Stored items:
▽

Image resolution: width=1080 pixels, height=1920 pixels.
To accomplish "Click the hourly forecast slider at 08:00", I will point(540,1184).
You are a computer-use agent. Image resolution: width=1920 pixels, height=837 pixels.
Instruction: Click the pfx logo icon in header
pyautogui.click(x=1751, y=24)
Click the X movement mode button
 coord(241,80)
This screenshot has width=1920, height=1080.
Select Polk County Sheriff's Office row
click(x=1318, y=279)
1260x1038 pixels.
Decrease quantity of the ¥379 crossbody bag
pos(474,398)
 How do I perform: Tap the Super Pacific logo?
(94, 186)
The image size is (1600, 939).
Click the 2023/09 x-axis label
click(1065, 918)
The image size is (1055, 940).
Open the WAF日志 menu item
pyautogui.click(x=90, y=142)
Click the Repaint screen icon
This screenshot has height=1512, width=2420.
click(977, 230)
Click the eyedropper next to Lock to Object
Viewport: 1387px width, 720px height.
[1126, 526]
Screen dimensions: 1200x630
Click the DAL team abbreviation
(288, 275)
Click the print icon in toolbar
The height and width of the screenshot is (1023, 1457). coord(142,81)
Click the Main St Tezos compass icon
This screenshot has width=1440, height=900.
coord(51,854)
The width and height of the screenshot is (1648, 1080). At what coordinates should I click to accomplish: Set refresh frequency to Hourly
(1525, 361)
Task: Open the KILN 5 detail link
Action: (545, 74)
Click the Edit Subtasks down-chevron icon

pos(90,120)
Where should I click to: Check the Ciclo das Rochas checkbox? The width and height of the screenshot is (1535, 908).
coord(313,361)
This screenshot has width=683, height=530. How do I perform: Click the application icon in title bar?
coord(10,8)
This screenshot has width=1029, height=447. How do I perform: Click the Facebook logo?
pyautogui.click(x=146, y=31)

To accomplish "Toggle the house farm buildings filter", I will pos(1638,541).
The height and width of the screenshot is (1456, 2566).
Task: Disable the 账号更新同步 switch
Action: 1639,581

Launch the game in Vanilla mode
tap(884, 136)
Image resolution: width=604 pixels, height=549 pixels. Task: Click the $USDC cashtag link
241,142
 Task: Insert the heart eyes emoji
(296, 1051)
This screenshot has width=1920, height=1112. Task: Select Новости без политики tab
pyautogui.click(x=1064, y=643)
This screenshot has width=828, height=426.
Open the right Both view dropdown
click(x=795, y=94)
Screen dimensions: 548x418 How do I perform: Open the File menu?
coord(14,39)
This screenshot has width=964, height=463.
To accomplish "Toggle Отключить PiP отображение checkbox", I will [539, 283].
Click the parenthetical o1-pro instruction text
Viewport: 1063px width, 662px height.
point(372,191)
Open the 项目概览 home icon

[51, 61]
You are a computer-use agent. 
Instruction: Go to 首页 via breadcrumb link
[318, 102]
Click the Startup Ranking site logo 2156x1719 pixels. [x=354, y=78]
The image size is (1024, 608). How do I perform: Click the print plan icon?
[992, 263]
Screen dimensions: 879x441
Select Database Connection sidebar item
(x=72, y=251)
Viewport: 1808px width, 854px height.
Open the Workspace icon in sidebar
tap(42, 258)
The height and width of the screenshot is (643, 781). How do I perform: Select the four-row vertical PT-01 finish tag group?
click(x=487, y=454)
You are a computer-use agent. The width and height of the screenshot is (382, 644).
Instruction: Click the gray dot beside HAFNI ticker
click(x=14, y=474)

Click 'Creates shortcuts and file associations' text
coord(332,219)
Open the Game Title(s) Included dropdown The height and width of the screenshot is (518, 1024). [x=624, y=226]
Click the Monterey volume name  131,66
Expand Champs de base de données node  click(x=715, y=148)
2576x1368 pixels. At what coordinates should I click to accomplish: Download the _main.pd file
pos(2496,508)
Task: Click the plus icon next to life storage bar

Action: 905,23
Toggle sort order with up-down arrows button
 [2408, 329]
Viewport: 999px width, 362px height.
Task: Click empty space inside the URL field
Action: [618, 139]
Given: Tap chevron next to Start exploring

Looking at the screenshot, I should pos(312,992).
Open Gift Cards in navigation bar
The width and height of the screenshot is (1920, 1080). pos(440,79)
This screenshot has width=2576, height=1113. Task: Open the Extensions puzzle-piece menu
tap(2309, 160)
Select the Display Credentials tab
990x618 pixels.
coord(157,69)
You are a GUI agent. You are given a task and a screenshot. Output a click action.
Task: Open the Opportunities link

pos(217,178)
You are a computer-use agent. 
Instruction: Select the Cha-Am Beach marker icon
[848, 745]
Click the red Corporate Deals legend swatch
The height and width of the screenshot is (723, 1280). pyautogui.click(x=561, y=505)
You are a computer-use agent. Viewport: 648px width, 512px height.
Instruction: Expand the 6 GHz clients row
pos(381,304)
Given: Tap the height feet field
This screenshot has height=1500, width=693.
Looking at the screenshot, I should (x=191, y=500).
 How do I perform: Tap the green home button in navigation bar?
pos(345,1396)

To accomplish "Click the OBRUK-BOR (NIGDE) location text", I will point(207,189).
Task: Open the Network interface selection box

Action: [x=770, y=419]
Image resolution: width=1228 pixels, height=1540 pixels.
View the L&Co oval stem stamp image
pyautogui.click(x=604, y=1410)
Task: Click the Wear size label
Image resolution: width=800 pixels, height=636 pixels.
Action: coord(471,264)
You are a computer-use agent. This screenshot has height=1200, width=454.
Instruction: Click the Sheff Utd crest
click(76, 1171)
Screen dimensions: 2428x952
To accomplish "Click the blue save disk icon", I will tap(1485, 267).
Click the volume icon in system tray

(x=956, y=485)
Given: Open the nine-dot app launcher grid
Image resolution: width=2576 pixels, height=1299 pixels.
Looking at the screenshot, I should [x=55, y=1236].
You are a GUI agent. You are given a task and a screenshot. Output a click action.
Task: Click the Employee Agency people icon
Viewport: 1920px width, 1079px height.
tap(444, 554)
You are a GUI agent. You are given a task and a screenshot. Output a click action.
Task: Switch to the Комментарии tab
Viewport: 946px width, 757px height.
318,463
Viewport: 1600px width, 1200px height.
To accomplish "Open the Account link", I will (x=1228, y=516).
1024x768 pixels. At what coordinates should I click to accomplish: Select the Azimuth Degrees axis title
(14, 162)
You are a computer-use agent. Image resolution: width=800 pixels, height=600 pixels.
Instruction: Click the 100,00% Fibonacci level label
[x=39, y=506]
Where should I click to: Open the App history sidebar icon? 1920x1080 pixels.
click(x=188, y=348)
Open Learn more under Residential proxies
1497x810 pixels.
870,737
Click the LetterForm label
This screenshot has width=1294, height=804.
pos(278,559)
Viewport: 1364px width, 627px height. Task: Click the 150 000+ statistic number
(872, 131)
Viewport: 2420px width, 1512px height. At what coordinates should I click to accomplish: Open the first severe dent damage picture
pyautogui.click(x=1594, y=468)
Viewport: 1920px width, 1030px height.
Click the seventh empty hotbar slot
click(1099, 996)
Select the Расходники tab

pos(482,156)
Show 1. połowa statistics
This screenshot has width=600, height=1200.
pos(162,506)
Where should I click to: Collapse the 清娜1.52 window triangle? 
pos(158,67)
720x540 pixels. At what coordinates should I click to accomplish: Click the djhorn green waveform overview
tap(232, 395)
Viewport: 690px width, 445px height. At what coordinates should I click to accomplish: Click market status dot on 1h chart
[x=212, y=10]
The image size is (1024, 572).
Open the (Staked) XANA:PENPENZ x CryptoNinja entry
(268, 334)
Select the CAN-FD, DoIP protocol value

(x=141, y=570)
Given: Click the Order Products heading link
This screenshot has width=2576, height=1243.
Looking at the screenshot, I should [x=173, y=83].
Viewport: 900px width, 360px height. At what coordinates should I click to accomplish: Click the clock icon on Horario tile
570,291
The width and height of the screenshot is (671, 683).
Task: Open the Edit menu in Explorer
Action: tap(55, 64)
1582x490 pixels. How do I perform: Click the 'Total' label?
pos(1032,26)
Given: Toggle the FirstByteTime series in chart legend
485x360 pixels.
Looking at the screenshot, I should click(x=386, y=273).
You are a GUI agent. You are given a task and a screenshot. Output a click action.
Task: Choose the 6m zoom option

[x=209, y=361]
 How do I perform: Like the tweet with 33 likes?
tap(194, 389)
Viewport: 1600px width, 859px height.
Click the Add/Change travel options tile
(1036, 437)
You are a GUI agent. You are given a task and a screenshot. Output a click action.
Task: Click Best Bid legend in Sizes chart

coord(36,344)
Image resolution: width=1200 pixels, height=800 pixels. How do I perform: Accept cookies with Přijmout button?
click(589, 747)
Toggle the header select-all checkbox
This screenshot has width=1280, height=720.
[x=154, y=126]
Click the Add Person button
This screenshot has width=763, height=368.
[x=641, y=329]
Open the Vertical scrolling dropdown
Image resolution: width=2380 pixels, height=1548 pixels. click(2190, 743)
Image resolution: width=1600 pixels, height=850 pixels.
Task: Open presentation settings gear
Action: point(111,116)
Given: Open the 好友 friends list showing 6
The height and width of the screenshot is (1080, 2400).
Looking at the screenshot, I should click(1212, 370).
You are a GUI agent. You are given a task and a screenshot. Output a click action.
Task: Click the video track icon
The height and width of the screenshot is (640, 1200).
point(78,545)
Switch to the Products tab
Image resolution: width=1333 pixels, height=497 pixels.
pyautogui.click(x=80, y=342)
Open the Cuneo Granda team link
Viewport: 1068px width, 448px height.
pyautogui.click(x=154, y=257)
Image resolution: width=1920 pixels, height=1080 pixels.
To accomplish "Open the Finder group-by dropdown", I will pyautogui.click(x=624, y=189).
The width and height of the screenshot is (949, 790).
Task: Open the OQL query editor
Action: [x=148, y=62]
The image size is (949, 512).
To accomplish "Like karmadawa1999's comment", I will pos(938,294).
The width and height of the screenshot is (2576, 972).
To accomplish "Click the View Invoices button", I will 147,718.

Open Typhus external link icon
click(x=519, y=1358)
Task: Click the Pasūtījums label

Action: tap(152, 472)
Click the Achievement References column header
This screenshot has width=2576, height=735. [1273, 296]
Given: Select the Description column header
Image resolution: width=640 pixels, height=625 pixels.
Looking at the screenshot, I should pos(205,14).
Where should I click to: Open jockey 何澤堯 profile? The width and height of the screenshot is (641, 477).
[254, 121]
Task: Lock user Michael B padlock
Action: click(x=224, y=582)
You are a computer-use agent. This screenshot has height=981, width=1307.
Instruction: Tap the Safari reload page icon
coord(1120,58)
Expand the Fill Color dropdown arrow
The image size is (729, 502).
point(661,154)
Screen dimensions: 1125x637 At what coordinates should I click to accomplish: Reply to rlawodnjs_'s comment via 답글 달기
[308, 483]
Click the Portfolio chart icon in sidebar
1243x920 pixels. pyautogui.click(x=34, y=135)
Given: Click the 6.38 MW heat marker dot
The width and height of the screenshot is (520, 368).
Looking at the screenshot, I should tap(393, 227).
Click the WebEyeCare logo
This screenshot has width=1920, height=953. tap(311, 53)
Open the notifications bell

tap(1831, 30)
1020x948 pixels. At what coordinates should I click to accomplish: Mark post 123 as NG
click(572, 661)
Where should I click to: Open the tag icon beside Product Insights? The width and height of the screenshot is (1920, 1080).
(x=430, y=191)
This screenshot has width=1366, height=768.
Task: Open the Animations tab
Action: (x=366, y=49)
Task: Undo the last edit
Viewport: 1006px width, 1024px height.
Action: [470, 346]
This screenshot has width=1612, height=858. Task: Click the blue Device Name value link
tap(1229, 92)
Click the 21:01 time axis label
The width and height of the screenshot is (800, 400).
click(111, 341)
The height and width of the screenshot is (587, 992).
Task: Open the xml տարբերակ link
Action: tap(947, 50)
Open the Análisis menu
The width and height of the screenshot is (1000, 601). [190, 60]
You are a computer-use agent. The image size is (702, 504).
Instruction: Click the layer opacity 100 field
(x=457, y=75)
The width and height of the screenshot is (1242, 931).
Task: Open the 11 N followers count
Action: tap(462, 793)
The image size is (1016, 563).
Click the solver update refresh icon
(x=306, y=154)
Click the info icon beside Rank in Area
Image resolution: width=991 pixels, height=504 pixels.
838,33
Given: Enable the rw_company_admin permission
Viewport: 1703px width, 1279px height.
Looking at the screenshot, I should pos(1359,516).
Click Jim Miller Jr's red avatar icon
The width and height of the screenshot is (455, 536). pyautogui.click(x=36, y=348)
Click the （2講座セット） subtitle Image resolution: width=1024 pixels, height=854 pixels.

△

Recast everything in the listing from the line containing "Screen dimensions: 548x418" down to the line containing "Click the Startup" as a Markdown table with the columns Row and Line. Number each line under Row and leave out blank lines.

| Row | Line |
|---|---|
| 1 | Screen dimensions: 548x418 How do I perform: Open the File menu? |
| 2 | coord(14,39) |
| 3 | This screenshot has width=964, height=463. |
| 4 | To accomplish "Toggle Отключить PiP отображение checkbox", I will [539, 283]. |
| 5 | Click the parenthetical o1-pro instruction text |
| 6 | Viewport: 1063px width, 662px height. |
| 7 | point(372,191) |
| 8 | Open the 项目概览 home icon |
| 9 | [51, 61] |
| 10 | You are a computer-use agent.  |
| 11 | Instruction: Go to 首页 via breadcrumb link |
| 12 | [318, 102] |
| 13 | Click the Startup Ranking site logo 2156x1719 pixels. [x=354, y=78] |